(TASK INSTRUCTIONS):
(1) Answer these questions using the Slakh setup page, one line each:
(a) Which version of Kontakt did Slakh use?
(b) What happens whenever a number from the "program_numbers" list is seen?
(c) Which MIDI program number represents drums in 0-based numbering?
(2) Resume the Slakh setup page right after its last sentence, which ends "tacked onto the end of the list as such."

(PAGE):

begin

NOTE: Slakh used Kontakt Komplete 12 (2018), which may have patches (.nkm files) that might not be present on your system. Make sure to check prior to running. These are labeled komplete.

Step 3: Set up the json files

Step 3a: Instrument Definition Metadata File

There are two json files that you'll need to set up to run the script.

The first is the Instrument Definition Metadata File (the "defs_metadata_file" in the config json file). This file defines how MIDI Instrument program numbers get mapped to Kontakt or VST patches.

Annotated:

{
  "{{Instrument Name}}" : {
    "class": "{{Instrument MIDI Class}}",
    "program_numbers" : [0, 1, 2, 3, 4], # MIDI Instrument program numbers
    "defs": [    # List of nkm files or paths to .component files
      "{{Kontakt patch}}.nkm",
      "{{another Kontakt patch}}.nkm",
      "{{absoulte path to a VST}}.component",
      "{{another absoulte path to a VST}}.component"
    ]
  },
  ...
}

"program_numbers: A list of MIDI Instrument program numbers for this patch. See general_midi_inst_*based.txt for a readable layout of MIDI Instrument program numbers. Any time a number from this list is seen, a random VST from the "defs" list will be selected for synthesis.

"defs": A list containing either ".nkm" filenames (from the user_nkms_dir specified in config.json), or absolute paths to VST .component files.

Example from komplete_strict.json:

{
  "Acoustic Piano" : {
    "class": "Piano",
    "program_numbers" : [0, 1, 2, 4, 7],
    "defs": [
      "ragtime_piano.nkm",
      "the_giant_hard_and_tough.nkm",
      "the_giant_modern_studio.nkm",
      "the_giant_vibrant.nkm",
      "alicias_keys.nkm",
      "the_grandeur.nkm",
      "the_gentleman.nkm",
      "grand_piano.nkm",
      "upright_piano.nkm",
      "harpsichord.nkm",
      "concert_grand.nkm",
      "august_foerster_grand.nkm"
    ]
  }
}

All entries in "defs": [] that end with .nkm will be loaded with Kontakt, and everything else will be loaded as a regular VST. Loading presets with other VSTs is highly dependent on how those VSTs work. As of right now, this functionality does not work. However, RenderMan does provide an interface for changing VST parameters programmatically, but the interface is highly specific to each VST. For generating Slakh, we saved presets for Kontakt (the .nkm files) and loaded those. For more information setting VST parameters see the RenderMan functions get_plugin_parameters_description() and set_parameter() or reach out to me.

It should also be noted that Drums are represented here as MIDI program number 128 (0-based), or MIDI program number 129 (1-based). Within MIDI, drum tracks have a special flag that is separate from their instrument program number, as such to keep consistency with the other program numbers throughout this script, they have tacked onto the end of the list as such.

end

(RAW DATA):
begin

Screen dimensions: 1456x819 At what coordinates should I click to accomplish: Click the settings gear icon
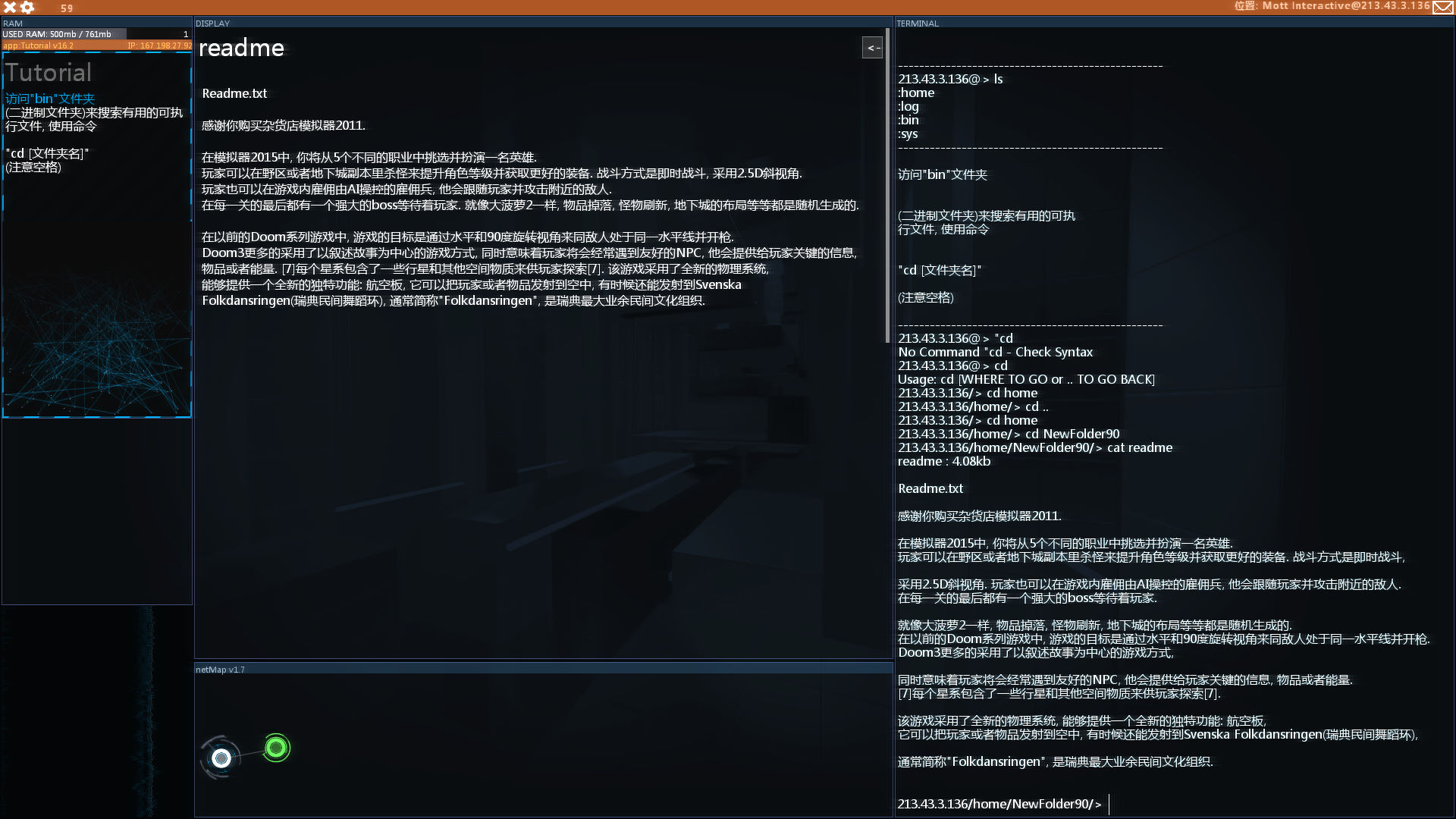click(26, 7)
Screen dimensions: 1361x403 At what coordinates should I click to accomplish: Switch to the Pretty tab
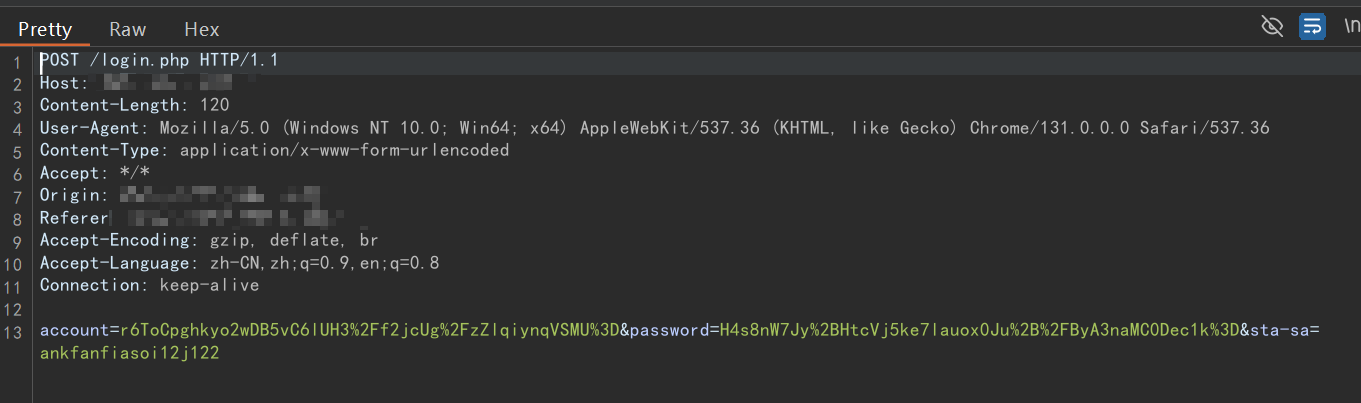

end

(SOLVED TASKS):
(1)
(a) Kontakt Komplete 12 (2018).
(b) A random VST from the "defs" list is selected for synthesis.
(c) 128.

(2)
All 129 program numbers should be assigned to something. If there are patches you do not want to synthesize, they should be represented here with an empty list for "defs".

There are two provided example instrument definition files:

  1. komplete_lax.json maps MIDI instrument program numbers to patches along the separations defined in the MIDI spec (as seen in general_midi_inst_0.txt), with little thought given to more granular splitting. In other words, all guitar instrument patches (acoustic guitars, clean electric guitars, and distorted electric guitars) get mapped to the same patch.

  2. komplete_strict.json does a more keen segmentation of different instrument types, splitting up MIDI instrument program numbers into logical groups. For instance, acoustic guitars, clean electric guitars, and distorted electric guitars are all separately rendered patches.

These two files require Kontakt Komplete 12 to work, but if you don't have that you can use them as a guide for creating your own instrument definitions.

Step 3b: Band Definition file and MIDI file lists

The way this script selects which MIDI files to render happens in two ways, by providing a Band Definition file and/or a MIDI file list.

A Band definition file is a json file that determines if a MIDI file is okay to synthesize. If a candidate MIDI file has at least one of each instrument defined in this file then will be selected to be synthesized. Here's an example from band_defs/rock_band.json:

{ "key": "class",
  "band_def":
      [
        "Piano",
        "Guitar",
        "Bass",
        "Drums"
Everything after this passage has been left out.